======== Extracted records
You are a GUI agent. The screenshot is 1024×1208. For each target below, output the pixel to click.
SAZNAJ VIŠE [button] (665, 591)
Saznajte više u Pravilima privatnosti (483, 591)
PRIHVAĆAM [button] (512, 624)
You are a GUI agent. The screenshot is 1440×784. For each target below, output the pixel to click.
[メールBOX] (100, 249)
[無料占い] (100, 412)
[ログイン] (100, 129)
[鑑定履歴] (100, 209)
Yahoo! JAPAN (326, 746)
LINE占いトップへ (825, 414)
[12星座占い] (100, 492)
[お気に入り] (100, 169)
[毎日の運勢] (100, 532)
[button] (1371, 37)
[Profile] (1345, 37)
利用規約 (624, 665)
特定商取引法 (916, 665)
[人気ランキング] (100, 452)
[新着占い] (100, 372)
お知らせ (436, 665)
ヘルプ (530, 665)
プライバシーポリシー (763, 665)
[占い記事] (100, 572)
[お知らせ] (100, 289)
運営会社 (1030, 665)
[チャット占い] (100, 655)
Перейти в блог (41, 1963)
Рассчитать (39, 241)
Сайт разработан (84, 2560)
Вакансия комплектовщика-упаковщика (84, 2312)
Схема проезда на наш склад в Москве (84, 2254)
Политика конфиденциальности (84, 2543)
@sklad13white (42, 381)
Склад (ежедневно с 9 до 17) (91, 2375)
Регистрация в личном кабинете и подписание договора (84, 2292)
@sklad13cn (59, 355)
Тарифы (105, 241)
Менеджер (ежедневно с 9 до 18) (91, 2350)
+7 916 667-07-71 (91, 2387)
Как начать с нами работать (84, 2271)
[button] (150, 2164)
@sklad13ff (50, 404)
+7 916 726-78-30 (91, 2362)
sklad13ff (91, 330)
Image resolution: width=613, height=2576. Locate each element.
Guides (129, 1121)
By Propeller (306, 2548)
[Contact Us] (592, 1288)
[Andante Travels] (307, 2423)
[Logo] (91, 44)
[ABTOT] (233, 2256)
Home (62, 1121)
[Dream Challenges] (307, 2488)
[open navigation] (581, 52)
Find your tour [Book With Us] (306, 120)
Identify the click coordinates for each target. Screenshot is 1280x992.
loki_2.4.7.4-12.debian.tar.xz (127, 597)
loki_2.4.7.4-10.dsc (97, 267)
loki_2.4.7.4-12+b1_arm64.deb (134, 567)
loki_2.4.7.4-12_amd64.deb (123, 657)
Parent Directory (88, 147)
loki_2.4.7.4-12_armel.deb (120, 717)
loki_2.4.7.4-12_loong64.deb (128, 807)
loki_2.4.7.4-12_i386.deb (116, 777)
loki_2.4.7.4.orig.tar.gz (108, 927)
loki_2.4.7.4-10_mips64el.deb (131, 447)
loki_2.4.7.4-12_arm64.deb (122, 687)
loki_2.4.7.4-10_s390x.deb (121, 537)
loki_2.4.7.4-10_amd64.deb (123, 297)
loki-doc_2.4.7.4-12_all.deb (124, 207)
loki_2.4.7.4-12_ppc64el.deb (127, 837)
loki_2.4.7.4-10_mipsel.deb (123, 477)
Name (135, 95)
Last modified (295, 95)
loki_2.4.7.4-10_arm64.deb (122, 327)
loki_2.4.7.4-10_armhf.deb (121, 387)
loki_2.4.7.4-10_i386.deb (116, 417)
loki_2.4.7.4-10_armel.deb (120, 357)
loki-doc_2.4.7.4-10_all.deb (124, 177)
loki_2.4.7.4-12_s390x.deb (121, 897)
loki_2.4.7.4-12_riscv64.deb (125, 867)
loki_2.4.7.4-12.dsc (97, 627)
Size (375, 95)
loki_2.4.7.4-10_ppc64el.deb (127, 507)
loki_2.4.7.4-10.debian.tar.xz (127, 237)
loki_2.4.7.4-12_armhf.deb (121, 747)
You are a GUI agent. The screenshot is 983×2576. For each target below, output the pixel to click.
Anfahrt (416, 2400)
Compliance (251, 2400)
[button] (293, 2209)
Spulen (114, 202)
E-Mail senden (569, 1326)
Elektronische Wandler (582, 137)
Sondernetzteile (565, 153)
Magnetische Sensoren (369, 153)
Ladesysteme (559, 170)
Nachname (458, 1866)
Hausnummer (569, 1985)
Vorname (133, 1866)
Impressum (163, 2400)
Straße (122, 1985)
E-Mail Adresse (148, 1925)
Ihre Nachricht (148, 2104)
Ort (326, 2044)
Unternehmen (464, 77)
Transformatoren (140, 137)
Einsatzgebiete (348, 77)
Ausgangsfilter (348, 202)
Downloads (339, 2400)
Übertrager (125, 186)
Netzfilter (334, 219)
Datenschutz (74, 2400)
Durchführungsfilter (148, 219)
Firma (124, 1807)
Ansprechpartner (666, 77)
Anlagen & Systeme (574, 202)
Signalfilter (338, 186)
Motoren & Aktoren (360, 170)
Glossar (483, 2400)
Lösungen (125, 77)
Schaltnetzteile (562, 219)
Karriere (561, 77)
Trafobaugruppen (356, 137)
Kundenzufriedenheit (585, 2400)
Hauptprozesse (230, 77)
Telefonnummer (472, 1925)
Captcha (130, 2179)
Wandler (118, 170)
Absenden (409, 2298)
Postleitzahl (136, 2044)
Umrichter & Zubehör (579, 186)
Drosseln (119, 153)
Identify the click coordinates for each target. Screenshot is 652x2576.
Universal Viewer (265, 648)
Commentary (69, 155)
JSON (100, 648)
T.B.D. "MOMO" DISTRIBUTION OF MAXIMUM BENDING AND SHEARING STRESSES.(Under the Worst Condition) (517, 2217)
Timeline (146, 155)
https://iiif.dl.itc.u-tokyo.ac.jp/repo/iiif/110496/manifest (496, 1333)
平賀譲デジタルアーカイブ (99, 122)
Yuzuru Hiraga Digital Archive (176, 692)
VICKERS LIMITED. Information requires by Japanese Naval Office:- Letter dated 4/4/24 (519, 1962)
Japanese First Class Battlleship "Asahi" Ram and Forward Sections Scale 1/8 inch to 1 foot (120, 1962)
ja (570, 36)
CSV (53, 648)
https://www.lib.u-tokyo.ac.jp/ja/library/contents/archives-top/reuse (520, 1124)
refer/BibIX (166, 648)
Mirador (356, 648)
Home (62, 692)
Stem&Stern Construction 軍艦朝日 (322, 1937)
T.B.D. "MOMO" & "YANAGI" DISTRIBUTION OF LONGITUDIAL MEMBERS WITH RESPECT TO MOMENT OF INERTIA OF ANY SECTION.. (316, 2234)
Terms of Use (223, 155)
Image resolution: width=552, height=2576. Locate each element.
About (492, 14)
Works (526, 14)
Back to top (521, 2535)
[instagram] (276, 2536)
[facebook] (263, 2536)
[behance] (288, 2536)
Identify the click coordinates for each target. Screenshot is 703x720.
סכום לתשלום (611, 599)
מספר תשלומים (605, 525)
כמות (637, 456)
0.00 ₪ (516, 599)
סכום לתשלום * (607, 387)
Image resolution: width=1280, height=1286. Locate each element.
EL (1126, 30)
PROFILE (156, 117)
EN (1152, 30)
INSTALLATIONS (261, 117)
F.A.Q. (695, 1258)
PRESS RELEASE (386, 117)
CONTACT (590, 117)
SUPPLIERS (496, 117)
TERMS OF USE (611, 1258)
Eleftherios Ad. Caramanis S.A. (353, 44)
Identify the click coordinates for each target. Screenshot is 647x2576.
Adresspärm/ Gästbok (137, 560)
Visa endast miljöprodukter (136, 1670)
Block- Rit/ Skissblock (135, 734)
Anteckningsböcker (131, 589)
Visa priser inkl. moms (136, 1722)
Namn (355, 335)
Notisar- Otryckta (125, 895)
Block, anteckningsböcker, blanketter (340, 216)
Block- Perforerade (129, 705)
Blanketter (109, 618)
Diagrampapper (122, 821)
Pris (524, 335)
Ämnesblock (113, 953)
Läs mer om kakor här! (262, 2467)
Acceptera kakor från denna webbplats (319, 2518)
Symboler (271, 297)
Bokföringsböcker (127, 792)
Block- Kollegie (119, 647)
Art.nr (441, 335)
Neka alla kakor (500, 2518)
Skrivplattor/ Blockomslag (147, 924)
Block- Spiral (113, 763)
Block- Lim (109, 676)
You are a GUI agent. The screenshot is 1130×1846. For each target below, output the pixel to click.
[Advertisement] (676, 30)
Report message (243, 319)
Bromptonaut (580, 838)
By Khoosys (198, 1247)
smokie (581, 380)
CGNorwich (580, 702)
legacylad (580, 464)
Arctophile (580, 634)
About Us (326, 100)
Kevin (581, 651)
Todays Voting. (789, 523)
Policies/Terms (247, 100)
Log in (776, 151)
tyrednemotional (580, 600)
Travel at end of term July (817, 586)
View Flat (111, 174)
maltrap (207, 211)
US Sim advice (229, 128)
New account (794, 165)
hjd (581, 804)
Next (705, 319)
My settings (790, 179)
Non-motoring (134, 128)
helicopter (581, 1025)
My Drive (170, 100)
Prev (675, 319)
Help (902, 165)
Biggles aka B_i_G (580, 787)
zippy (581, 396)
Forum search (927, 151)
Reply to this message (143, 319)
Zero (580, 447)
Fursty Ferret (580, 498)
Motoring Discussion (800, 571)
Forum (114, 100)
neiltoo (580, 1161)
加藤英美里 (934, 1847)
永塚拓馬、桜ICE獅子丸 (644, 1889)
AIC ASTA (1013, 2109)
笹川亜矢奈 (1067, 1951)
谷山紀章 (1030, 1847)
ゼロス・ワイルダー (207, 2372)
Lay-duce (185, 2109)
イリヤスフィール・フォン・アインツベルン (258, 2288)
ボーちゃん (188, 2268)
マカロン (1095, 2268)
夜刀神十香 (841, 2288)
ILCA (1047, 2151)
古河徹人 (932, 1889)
================
Prompt —
Copy the data from the line containing "By Khoosys (198, 1247)" down to the line containing "Next (705, 319)", both included, and increase both numbers of every coordinate answer by 135, leaving all other text on each line unchanged.

Answer to the problem —
By Khoosys (333, 1382)
smokie (716, 515)
CGNorwich (715, 837)
legacylad (715, 599)
Arctophile (715, 769)
About Us (461, 235)
Kevin (716, 786)
Todays Voting. (924, 658)
Policies/Terms (382, 235)
Log in (911, 286)
tyrednemotional (715, 735)
Travel at end of term July (952, 721)
View Flat (246, 309)
maltrap (342, 346)
US Sim advice (364, 263)
New account (929, 300)
hjd (716, 939)
Next (840, 454)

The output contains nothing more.